If you search for the closest topic, you will find one article about Matrix theory published a year ago and a supplement about membranes in Matrix theory that was added a week later.
But now we want to talk about matrix string theory. It's a version of Matrix theory. Much like Matrix theory – or M(atrix) Theory – describes M-theory in 11 dimensions (which has no strings), matrix string theory describes type IIA or heterotic \(E_8\times E_8\) string theory in \(d=10\). So it's a stringy version of Matrix theory; or string theory formulated in a matrix form.
The discovery of matrix string theory was important for several reasons. First, it was an important confirmation of the ability of the Matrix theory concept to define the dynamics of string/M-theory in many situations; and it was the first time when we had a complete, non-perturbative definition of a string theory.
What do I mean by this comment? Before Matrix theory, all calculations in string theory would be organized as Taylor expansions in \(g_s\), the string coupling. All amplitudes would be written as \(A_0 + A_1 g_s + A_2 g_s^2\dots\), and so on. However, not every function may be expanded in this way and the general amplitudes in quantum field theory or string theory can't. For example, \(\exp(-C/g_s^2)\) has a Taylor expansion whose terms vanish (because all higher-order derivatives of this function at \(g_s=0\) vanish) even though the function was non-vanishing.

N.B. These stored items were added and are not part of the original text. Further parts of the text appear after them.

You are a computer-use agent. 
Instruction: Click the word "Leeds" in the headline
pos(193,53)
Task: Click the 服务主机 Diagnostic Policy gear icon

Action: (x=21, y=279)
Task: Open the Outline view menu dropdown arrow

In this sense, a complete definition was absent. One could have even believed that the existence or consistency of string theory was just a perturbative illusion. Matrix string theory was the first "constructive proof" that string theory is well-defined even non-perturbatively. In the type IIA case, one had a definition for any \(g_s\). In the \(g_s\to\infty\) limit, one could easily show that the theory reduces to Matrix theory, the matrix model for M-theory; in the \(g_s\to 0\) limit, one could prove – and this is the main achievement of the matrix string theory founding papers – that the dynamics reproduces the states and interactions of type IIA string theory as we had known them from the perturbative approaches.

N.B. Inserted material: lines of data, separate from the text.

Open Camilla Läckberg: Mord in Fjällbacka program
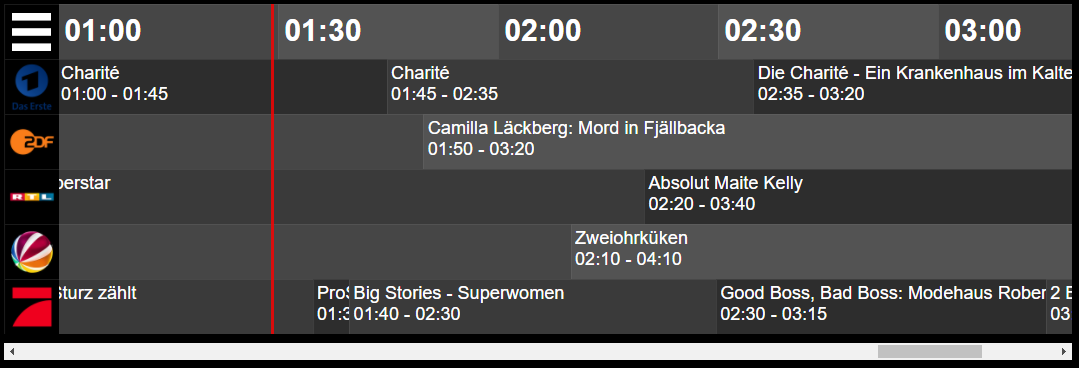This screenshot has height=368, width=1079. pyautogui.click(x=751, y=142)
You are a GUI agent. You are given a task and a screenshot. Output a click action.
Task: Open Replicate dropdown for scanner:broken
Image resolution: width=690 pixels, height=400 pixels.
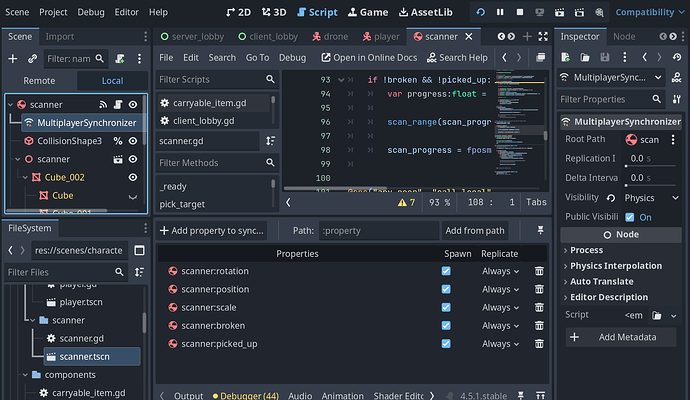502,325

Formal and informal derivations of the matrix string Lagrangian
Matrix theory is formulated in terms of the following Hamiltonian\[
H = P^- = \frac{N}{2} {\rm Tr}\zav{ \Pi_i^2 - [X_i,X_j]^2 +{\rm fermionic} }
\] which is interpreted as a light-cone component \(P^- = (P^0-P^{10})/\sqrt{2}\) of the spacetime energy-momentum vector. Well, the original Matrix theory paper by BFSS (Banks, Fischler, Shenker, Susskind) talked about the "infinite momentum frame" and various "highly boosted limits". But one could easily go to the limit and rewrite the quantities in the light-cone gauge. I was always baffled how a paper by Lenny could have become well-known just because it made this self-evident point. My papers (written before Susskind) always took the light-cone gauge as an obvious fact, for granted, and I am confident that everyone who followed the Green-Schwarz machinery from the early 1980s (these physicists preferred to calculate things in the light-cone gauge at that time) had to immediately see that the more natural and more right way to interpret the BFSS model was the light-cone gauge and not just some half-baked "infinite momentum frame".
But let me avoid these discussions. I will assume that the reader has no problem with null combinations of spacelike and timelike components of the energy-momentum vector and realizes that they are often natural combinations to consider.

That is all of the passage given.